**Source document:**
▬▬▬
Whoop tay yai-yay

When Sharon took off on her trip, she left behind one of the cameras she uses for digiscoping, a Nikon CoolPix 4500. It's got two very interesting things about it: one, it's capable of taking absolutely stunning close-up ("macro") shots, and two, it was forged in the fires of Hell by Lucifer himself.

They don't talk much about that second one in the promotional material.

I'm trying to explain why this post, about caterpillars, will only have two pictures in it. No matter how hard I tried, I simply could not get this camera to focus on what was right in front of it. But the CoolPix and I have bad blood between us, ever since I tried to shut off its time-delay function, which was apparently near and dear to its cold, black heart. The manual was less than useful: "To counteract time-delay function: Do not. Will cause universe implosion. If such effect is desired, please shift yourself into a parallel dimension first, and speak to the Vortex Warlock for further guidance."

So, then, caterpillars!

As you probably know, every year, Sharon "ranches" Monarch caterpillars, growing them inside a mesh container until they're become full-fledged butterflies and be set free.

This year she's ranching Black Swallowtails as well, which are a lot harder to break to the saddle, let me tell you. Also, they come from darker eggs, which means Mrs. Olson won't give us as much for them.
▬▬▬
**Data shown:**
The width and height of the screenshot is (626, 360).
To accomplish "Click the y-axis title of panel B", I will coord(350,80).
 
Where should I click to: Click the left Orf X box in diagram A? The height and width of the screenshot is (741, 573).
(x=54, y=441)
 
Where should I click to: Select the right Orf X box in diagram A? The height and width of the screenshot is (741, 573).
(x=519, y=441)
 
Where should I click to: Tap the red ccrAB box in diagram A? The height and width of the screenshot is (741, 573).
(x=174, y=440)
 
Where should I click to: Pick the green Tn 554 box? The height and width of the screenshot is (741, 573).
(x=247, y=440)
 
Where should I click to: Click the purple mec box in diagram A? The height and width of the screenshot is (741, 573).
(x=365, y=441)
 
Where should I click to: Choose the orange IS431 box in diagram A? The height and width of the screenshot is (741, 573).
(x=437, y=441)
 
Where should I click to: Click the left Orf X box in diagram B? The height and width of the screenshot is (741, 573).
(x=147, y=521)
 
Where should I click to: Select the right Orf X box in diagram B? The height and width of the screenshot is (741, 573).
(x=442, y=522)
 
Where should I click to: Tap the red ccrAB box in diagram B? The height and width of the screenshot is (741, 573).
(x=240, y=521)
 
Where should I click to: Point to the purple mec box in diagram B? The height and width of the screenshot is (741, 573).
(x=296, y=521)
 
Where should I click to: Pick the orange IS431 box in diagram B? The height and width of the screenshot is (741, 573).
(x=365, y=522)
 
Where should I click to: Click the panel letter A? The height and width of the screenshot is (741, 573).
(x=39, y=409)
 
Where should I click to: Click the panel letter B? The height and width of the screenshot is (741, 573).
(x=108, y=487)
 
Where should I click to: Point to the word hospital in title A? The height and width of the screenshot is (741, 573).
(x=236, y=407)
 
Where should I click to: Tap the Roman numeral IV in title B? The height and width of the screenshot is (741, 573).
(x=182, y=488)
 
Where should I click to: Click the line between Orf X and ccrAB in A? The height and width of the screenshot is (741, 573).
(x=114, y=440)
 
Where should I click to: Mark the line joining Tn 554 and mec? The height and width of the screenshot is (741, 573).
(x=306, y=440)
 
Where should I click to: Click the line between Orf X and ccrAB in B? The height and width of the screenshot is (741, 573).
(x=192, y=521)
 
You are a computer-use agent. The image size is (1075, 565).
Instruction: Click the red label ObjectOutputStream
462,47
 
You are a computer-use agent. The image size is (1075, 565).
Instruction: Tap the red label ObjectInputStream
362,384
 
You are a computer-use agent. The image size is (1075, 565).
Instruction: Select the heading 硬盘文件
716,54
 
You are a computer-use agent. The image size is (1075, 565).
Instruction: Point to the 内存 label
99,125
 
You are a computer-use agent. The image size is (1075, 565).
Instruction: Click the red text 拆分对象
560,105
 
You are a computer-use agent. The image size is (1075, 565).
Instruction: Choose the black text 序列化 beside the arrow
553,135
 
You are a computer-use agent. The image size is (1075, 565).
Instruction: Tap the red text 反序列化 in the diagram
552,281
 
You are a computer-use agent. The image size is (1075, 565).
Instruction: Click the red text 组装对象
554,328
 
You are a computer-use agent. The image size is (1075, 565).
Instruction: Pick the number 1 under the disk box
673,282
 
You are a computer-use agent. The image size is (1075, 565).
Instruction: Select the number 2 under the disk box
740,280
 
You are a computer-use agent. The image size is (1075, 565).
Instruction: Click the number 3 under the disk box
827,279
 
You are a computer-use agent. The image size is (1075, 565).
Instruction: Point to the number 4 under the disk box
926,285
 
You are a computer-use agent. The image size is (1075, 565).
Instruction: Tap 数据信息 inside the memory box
▬▬▬
**Brief:**
Answer these questions using the caterpillar post at the top of the page.
1. Which camera model did Sharon leave behind?
2. How many pictures does the writer say the post will have?
3. What kind of caterpillar is Sharon ranching this year besides Monarchs?

**The answer:**
1. A Nikon CoolPix 4500.
2. Two.
3. Black Swallowtails.